Fue una mañana de un angustioso despertar. De un triste, amargo, desolado despertar. Fue un amanecer de esos en que parece que el mal sueño de la noche anterior no ha terminado. ¿Qué?, nos preguntamos al escuchar la noticia, al contemplar, horrorizados, esas imágenes de pesadilla que nos acosaban, nos perseguían, nos atormentaban.

¿Por qué?, repetíamos con tozuda necedad, en la convicción de no obtener respuesta.

Otra vez estábamos situados de cara al absurdo, inermes, desprotegidos, desnudos.

Otra vez tiritábamos de miedo.

De solidaridad.
De ira.
De impotencia.
Y otra vez nos dolía la vida.
La vida de los otros.

Y también la nuestra, inútil y vacía, pero a la que defendemos a dentelladas en la convicción de que nadie tiene la potestad de arrebatárnosla. Como esos otros arrebataron la de otros que comenzaban el peregrinar por su rutina diaria, yendo a un trabajo al que nunca llegaron.

Iniciando un nuevo itinerario que otros resolvieron que debería quedar trunco para siempre.

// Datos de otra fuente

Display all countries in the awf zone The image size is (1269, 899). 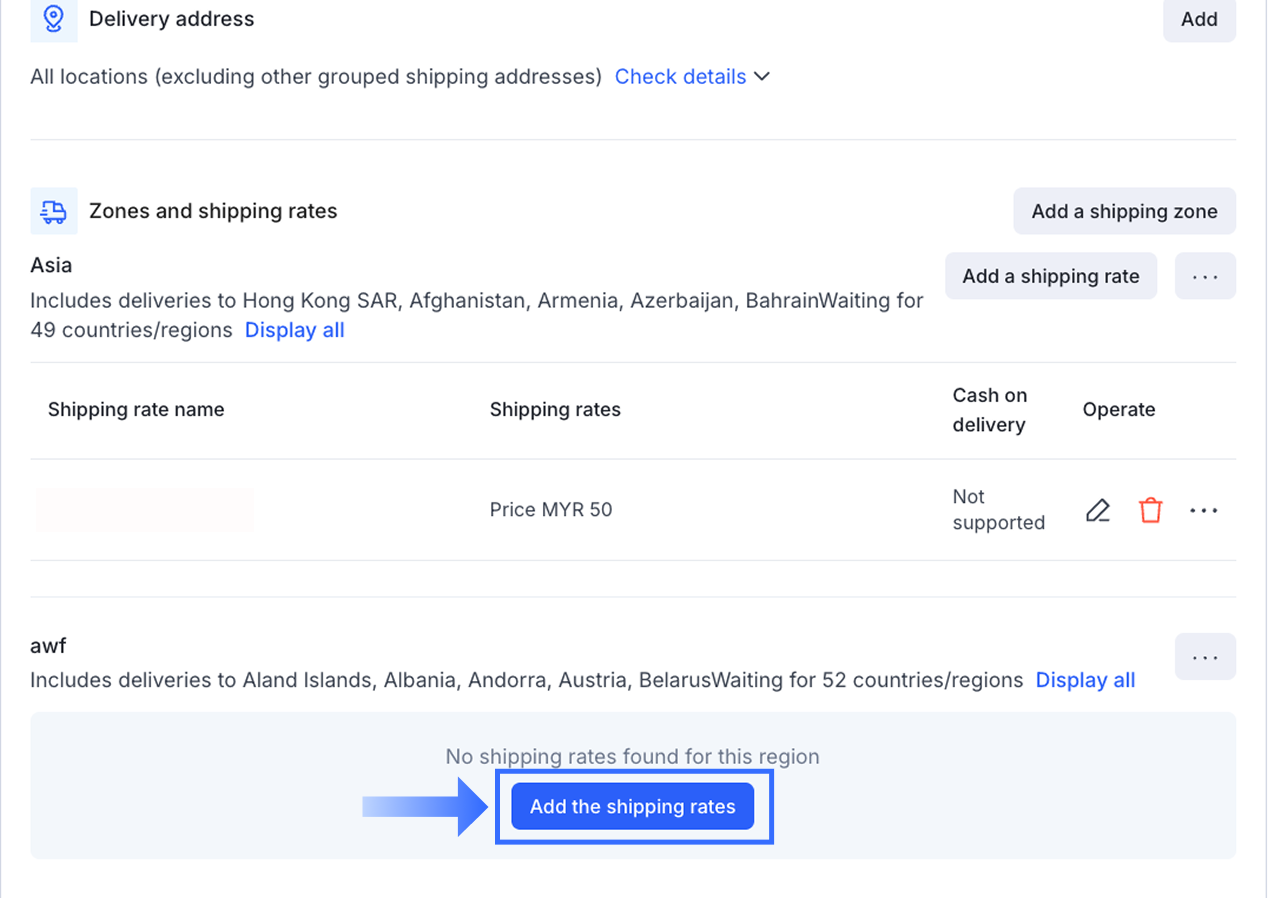point(1085,680)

Nos sonó, dentro de la cabeza, el estallido de la dinamita.
Nos sonó la oscuridad, con un sonido crudo.
Nos sonó la sangre.
Nos sonó el espanto.

Nos sonó la última mirada, atónita, de ese imaginario pasajero que entró al metro de Madrid y vio cómo una mano ajena se encargaba de cerrarle el futuro con un odio irracional, ciego, dirigido hacia todos, como si todos fueran los culpables.

Aun los más inocentes, los culpables.
Aun los más niños, los culpables.
Aun los más indefensos, los culpables.
Por eso nos sonó el estallido, nos sonó la oscuridad, nos sonó la sangre, nos sonó el espanto.
Nos sonó esa última mirada, hasta las lágrimas.
Porque debía ser una mirada absorta.
Porque debía ser una mirada que buscaba explicar lo inexplicable.
Que trataba de entender, sin entender.

La misma mirada de alguien que se embarca con un destino fijo y, al partir, descubre que el vagón le conduce a un lugar distinto, desconocido, ignoto.

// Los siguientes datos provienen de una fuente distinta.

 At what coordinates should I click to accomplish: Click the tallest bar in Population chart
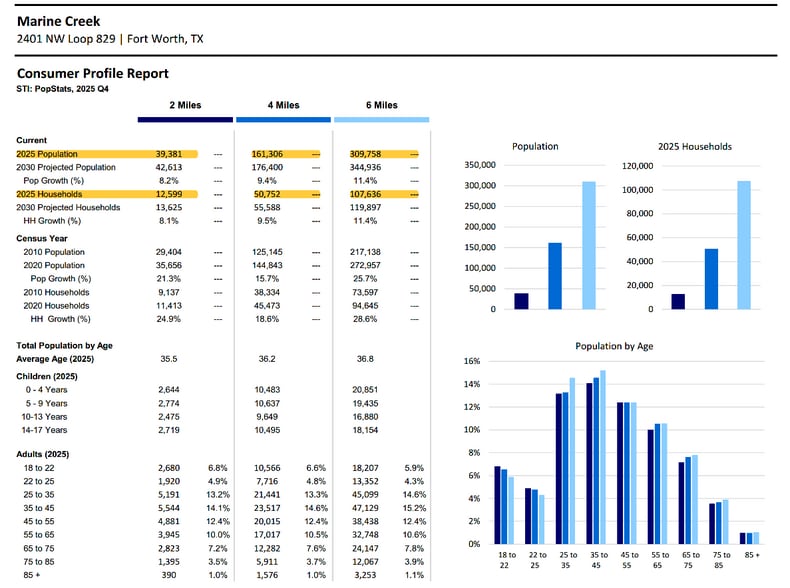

Una mirada que concentra toda la intensidad en un segundo, aquel en que reconoce que, por azar, ha comprado su boleto hacia la muerte.

Y a la muerte llegó, conducido por los maquinistas del terror, esos que matan inocentes a nombre de una causa, de una ideología, de una religión, de una bandera.

Y que, a su paso, nos dejan a todos heridos de humanidad y cargando el féretro de este maldito siglo en las espaldas.